The Brady Bunch Movie
What parents need to know
Parents Need to Know
Parents need to know that this send-up of the wholesome 1970s TV show isn't quite as wholesome -- there's swearing, sibling rivalry, and sexual innuendo. There are jokes about sex, condoms, and the alcoholic Mrs. Dittmeyer is constantly hitting on the Brady men. Doug talks about Marcia like she's an object and calls her a "slut" when she refuses to have sex with him on the first date. One teen drinks. Another steals cars. Several swear. A girl in Marcia's class has a crush on her.
What's the story?
THE BRADY BUNCH MOVIE takes the classic storylines from the TV show and twists them, making them bawdier, lewder, and freakish -- basically, it turns the perfect, happy Brady family into freaks.
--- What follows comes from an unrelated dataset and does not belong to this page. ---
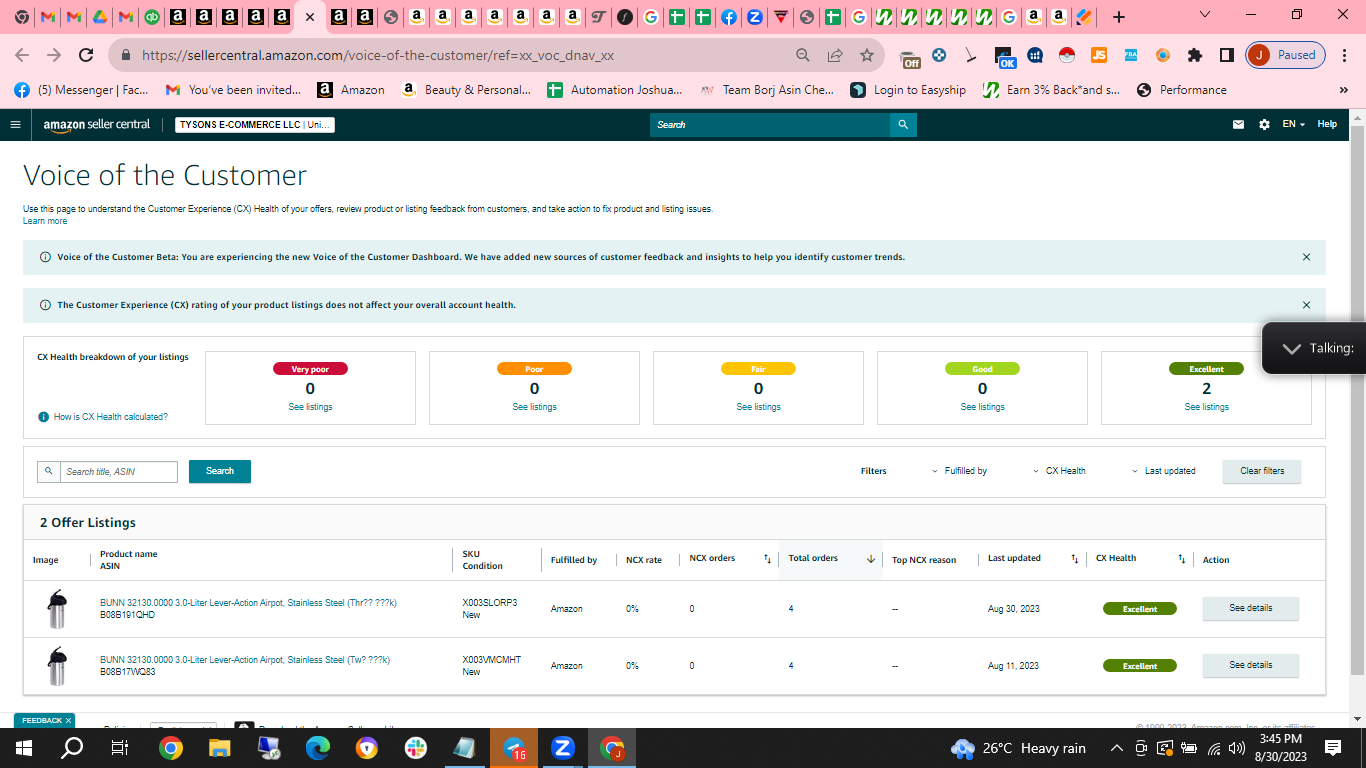Expand the Fulfilled by filter dropdown

[959, 471]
The whole gang is back in the film spoof: Carol (Shelley Long), Mike (Gary Cole), Greg (Christopher Daniel Barnes), Marcia (Christine Taylor) and the rest of the gang are still wearing their vintage 1970s fashions. But in the outside world, it's the 1990's. Teens wear grunge flannels and dark colors, the parents are horrible or alcoholic and greed rules the day. When the Bradys discover that they owe $20,000 in property taxes in a week or they'll lose their house, they try to find a way to avoid the inevitable. But can they get the money before sleazy neighbor Larry Dittmeyer (the perfect Michael McKean) buys their house and turns the neighborhood into a strip mall?
Is it any good?
For those who grew up watching the TV show, The Brady Bunch Movie is deeply satisfying and the best part is its nostalgia. Sure, it's fun to see the Bradys treated as freaks. But the heart of the film is a campy, affectionate interpretation of the TV show.
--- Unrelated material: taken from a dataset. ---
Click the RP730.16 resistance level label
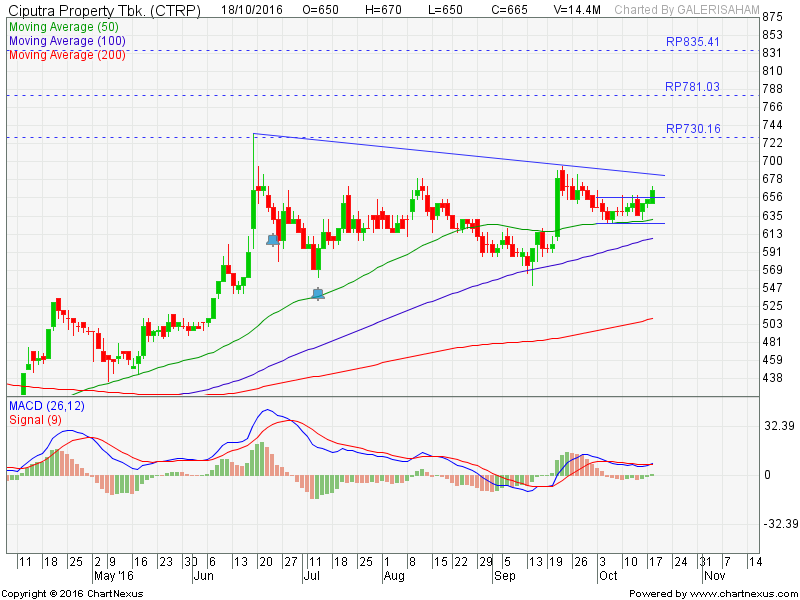[x=692, y=129]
The film takes all the most iconic moments -- Cindy struggling to get rid of her lisp, Jan's sibling rivalry with Marcia, Peter's (Paul Sutera) cracking voice, Marcia's "Oh my nose!" moment, and Greg's Johnny Bravo delusions -- and inserts the heckling that hipsters have done at the show for years. So instead of Jan just being jealous of Marcia, she's got voices in her head telling her to kill people, and her school counselor, RuPaul, tells her to "work it, girl!" It's good, '90s-specific humor.
Families can talk about...
Families can talk about parodies. Why do you think a show like The Brady Bunch was an easy target? Kids who are behind on their reruns can have parents explain some of the in-jokes. Do you think life in the early '70s was as innocent and tame as the TV show made it out to be, or was the Brady attitude an escapist one even back then? What other movies or even Youtube clips have you seen parody mainstream entertainment?